(Dataset entries)

Start of Block

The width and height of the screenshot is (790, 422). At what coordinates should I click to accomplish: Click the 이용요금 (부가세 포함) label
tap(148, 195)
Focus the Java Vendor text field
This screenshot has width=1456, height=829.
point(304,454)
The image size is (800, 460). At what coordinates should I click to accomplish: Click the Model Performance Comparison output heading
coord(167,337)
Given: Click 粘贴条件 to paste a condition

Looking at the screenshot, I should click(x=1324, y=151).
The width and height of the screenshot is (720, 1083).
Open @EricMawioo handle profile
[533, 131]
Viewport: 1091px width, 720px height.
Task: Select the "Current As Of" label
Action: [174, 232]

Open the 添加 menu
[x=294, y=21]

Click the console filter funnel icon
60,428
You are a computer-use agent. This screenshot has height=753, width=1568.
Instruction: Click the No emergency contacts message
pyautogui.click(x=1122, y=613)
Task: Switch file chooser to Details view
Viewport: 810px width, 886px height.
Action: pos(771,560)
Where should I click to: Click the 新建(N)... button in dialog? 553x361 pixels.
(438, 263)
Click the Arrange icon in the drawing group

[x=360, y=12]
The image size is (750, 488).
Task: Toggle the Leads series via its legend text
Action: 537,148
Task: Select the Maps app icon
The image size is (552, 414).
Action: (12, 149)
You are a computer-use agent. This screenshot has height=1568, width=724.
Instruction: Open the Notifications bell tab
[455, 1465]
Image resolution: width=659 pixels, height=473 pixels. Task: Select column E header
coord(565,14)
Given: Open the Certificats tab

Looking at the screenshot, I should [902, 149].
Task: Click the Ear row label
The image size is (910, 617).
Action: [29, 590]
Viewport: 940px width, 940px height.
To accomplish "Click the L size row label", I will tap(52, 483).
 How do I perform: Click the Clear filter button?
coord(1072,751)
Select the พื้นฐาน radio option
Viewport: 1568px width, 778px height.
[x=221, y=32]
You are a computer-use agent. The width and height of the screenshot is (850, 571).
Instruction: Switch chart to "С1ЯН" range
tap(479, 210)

End of Block

Give back the data exactly.

_Answer area_
The width and height of the screenshot is (790, 422). At what coordinates should I click to accomplish: Click the 이용요금 (부가세 포함) label
tap(148, 195)
Focus the Java Vendor text field
This screenshot has width=1456, height=829.
point(304,454)
The image size is (800, 460). At what coordinates should I click to accomplish: Click the Model Performance Comparison output heading
coord(167,337)
Given: Click 粘贴条件 to paste a condition

Looking at the screenshot, I should click(x=1324, y=151).
The width and height of the screenshot is (720, 1083).
Open @EricMawioo handle profile
[533, 131]
Viewport: 1091px width, 720px height.
Task: Select the "Current As Of" label
Action: [174, 232]

Open the 添加 menu
[x=294, y=21]

Click the console filter funnel icon
60,428
You are a computer-use agent. This screenshot has height=753, width=1568.
Instruction: Click the No emergency contacts message
pyautogui.click(x=1122, y=613)
Task: Switch file chooser to Details view
Viewport: 810px width, 886px height.
Action: pos(771,560)
Where should I click to: Click the 新建(N)... button in dialog? 553x361 pixels.
(438, 263)
Click the Arrange icon in the drawing group

[x=360, y=12]
The image size is (750, 488).
Task: Toggle the Leads series via its legend text
Action: 537,148
Task: Select the Maps app icon
The image size is (552, 414).
Action: (12, 149)
You are a computer-use agent. This screenshot has height=1568, width=724.
Instruction: Open the Notifications bell tab
[455, 1465]
Image resolution: width=659 pixels, height=473 pixels. Task: Select column E header
coord(565,14)
Given: Open the Certificats tab

Looking at the screenshot, I should [902, 149].
Task: Click the Ear row label
The image size is (910, 617).
Action: [29, 590]
Viewport: 940px width, 940px height.
To accomplish "Click the L size row label", I will tap(52, 483).
 How do I perform: Click the Clear filter button?
coord(1072,751)
Select the พื้นฐาน radio option
Viewport: 1568px width, 778px height.
[x=221, y=32]
You are a computer-use agent. The width and height of the screenshot is (850, 571).
Instruction: Switch chart to "С1ЯН" range
tap(479, 210)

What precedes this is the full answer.